[MATERIAL FOR THIS TASK]

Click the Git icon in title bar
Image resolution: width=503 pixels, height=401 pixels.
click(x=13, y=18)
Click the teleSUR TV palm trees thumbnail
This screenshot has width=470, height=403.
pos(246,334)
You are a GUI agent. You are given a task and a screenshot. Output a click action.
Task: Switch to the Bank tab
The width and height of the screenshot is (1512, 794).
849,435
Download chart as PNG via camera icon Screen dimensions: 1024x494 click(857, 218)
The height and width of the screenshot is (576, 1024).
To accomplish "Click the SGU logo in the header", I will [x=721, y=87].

[/MATERIAL FOR THIS TASK]
[MATERIAL FOR THIS TASK]

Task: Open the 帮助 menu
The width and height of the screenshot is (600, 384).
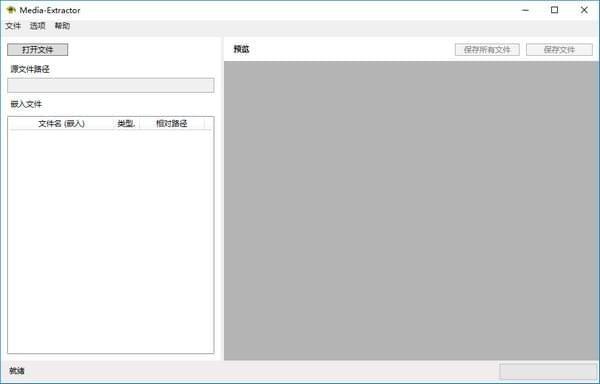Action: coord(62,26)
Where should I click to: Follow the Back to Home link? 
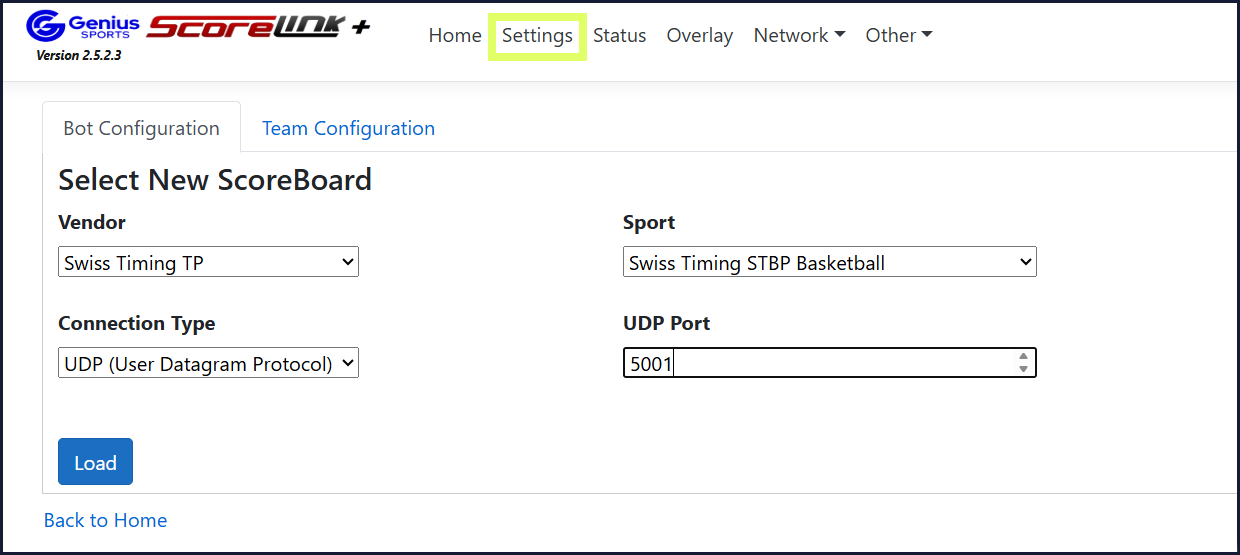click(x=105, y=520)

[/MATERIAL FOR THIS TASK]
[MATERIAL FOR THIS TASK]

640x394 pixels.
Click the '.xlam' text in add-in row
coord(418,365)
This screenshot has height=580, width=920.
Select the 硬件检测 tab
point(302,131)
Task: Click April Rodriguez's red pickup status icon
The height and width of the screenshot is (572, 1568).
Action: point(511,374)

[/MATERIAL FOR THIS TASK]

TASK ITEM:
All lines in the data above from the one with "Click the teleSUR TV palm trees thumbnail" through the one with "Task: Switch to the Bank tab" must be repeated exactly, and no others.

OUTPUT OF THE EXERCISE:
Click the teleSUR TV palm trees thumbnail
This screenshot has width=470, height=403.
pos(246,334)
You are a GUI agent. You are given a task and a screenshot. Output a click action.
Task: Switch to the Bank tab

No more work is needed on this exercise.